When the Covid-19 pandemic hit, my brother could not get the Covid-19 vaccine, even though my family and I desperately wanted him to. His primary care physician made no effort to help my brother coordinate a Covid-19 vaccine, even though individuals with autism are more likely to have severe health outcomes when contracting this infection. Vaccination clinics turned my brother away because he needed oral sedation to tolerate an intramuscular injection. I reached out to physician colleagues living near my brother. No one could help me.

It wasn’t until TIME magazine published my essay calling out ableism in the medical system that things started to change. Within days, my brother was vaccinated.

But I keep thinking: What about the other people with severe autism, or other severe disabilities, out there? How many of them remain unvaccinated because the medical system has failed them?

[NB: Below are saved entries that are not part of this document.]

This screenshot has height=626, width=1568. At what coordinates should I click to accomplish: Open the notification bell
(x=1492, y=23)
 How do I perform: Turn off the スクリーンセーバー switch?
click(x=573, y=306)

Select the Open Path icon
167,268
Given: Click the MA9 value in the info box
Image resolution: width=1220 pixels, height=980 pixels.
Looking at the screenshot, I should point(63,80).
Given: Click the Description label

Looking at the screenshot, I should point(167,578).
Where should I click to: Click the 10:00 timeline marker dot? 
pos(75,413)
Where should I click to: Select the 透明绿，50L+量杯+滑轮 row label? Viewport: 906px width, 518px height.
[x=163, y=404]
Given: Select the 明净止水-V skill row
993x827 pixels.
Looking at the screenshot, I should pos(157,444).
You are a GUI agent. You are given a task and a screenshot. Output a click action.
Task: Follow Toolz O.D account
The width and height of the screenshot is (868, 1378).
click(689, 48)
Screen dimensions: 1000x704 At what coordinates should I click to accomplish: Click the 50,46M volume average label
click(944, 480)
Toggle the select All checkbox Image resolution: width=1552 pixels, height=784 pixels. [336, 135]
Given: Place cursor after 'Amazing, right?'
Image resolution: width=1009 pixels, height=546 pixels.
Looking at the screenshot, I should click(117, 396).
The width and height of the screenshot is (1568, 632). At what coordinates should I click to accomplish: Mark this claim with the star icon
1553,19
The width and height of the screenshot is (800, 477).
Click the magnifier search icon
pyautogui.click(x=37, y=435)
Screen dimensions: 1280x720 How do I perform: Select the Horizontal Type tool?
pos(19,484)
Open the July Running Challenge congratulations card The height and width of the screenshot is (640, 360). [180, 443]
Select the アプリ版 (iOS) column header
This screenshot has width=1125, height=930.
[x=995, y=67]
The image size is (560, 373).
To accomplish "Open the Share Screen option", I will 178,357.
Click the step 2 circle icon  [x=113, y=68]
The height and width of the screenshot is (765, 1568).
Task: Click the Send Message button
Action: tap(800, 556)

When it comes to people with autism, I want more than awareness or acceptance — those sentiments are fine, but they won’t keep people with autism from dying prematurely or receiving inequitable care in the medical system. I want justice. I want better training of medical professionals, like myself, so we can compassionately manage individuals with autism and provide them with equitable care. I want patients with autism to stop being physically restrained because health care providers don’t have better behavioral interventions. I want funding invested in initiatives to help adults with autism and their caretakers. I want research funding centered on non-white adults and children with autism led by non-white researchers belonging to the racially minoritized groups being studied. I want law enforcement to receive more education and accountability, so that they stop exercising unnecessary force against individuals with autism. I want love, empathy, and support for everyone with autism, even those with severe forms, like my brother and Noah.

I know that’s a lot of “I wants.” But for a community as large and as neglected as people with autism, these should be just the beginning.

Amanda Joy Calhoun is an adult/child psychiatry resident at Yale School of Medicine’s Child Study Center and a Public Voices Fellow of the OpEd Project.